There is, so far, no universal definition of severe asthma. This definition usually relies on: number of exacerbations, inhaled therapy, need for oral corticosteroids, and respiratory function. The ...use of such parameters varies in the different definitions used. Thus, according to the parameters chosen, each patient may result in having severe asthma or not. The aim of this study was to evaluate how the choice of a specific definition of severe asthma can change the allocation of patients.
Data collected from the Severe Asthma Network Italy (SANI) registry were analyzed. All the patients included were then reclassified according to the definitions of U-BIOPRED, NICE, WHO, ATS/ERS, GINA, ENFUMOSA, and TENOR.
540 patients, were extracted from the SANI database. We observed that 462 (86%) met the ATS/ERS criteria as well as the GINA criteria, 259 (48%) the U-Biopred, 222 (41%) the NICE, 125 (23%) the WHO, 313 (58%) the Enfumosa, and 251 (46%) the TENOR criteria. The mean eosinophil value were similar in the ATS/ERS, U-Biopred, and Enfumosa (528, 532 and 516 cells/mcl), higher in WHO and Tenor (567 and 570 cells/mcl) and much higher in the NICE classification (624 cells/mcl). Lung function tests resulted similarly in all groups, with WHO (67%) and ATS/ERS-GINA (73%), respectively, showing the lower and upper mean FEV1 values.
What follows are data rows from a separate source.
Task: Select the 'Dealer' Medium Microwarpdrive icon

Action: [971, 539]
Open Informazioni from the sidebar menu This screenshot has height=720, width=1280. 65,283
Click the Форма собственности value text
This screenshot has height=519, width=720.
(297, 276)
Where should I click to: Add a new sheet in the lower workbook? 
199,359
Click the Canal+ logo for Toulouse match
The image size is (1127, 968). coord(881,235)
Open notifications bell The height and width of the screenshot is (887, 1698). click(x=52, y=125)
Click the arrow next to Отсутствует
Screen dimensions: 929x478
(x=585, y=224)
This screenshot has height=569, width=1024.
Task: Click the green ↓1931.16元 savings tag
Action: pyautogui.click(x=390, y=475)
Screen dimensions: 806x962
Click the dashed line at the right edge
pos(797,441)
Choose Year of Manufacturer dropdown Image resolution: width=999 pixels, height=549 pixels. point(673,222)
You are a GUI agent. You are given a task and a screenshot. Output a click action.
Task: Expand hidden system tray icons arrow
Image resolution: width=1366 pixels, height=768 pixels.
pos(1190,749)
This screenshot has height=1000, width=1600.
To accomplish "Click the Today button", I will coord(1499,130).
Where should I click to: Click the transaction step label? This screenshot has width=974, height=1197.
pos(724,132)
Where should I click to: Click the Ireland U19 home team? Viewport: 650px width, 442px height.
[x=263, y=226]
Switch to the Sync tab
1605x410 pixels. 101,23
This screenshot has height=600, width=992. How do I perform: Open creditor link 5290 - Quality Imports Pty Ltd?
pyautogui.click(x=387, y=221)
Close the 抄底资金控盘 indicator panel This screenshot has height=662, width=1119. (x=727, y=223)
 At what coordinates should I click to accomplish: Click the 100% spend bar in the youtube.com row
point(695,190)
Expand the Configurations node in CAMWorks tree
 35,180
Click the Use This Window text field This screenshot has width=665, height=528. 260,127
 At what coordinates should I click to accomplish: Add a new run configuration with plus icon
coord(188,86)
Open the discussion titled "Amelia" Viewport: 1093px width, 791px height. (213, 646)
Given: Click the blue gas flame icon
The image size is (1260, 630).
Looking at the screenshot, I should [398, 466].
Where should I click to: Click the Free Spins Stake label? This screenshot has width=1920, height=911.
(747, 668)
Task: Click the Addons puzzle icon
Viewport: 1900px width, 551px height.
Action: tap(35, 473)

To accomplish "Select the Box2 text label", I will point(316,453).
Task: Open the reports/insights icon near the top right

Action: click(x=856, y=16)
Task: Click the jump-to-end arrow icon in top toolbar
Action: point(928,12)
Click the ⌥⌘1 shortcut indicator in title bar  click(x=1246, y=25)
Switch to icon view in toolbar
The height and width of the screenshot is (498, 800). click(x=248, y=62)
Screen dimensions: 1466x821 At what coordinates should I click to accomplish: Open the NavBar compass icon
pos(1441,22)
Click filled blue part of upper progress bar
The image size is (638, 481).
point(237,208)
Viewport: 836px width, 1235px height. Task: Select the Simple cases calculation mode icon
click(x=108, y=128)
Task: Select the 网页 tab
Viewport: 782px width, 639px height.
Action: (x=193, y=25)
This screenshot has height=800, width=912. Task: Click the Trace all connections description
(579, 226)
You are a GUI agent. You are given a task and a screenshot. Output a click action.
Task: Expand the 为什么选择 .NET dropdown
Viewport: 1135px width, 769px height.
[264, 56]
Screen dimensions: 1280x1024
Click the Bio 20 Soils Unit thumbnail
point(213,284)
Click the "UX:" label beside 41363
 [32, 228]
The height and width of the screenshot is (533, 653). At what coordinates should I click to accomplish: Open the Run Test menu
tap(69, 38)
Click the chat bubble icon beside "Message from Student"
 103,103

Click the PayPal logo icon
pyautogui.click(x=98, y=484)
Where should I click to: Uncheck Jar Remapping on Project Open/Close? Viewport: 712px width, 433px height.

The present observations clearly evidence the heterogeneity in the distribution of patients when different definitions of severe asthma are used. However, the recent definition of severe asthma, provided by the GINA document, is similar to that indicated in 2014 by ATS/ERS, allowing mirror reclassification of the patients examined. This lack of homogeneity could complicate the access to biological therapies. The definition provided by the GINA document, which reflects what suggested by ATS/ERS, could partially overcome the problem.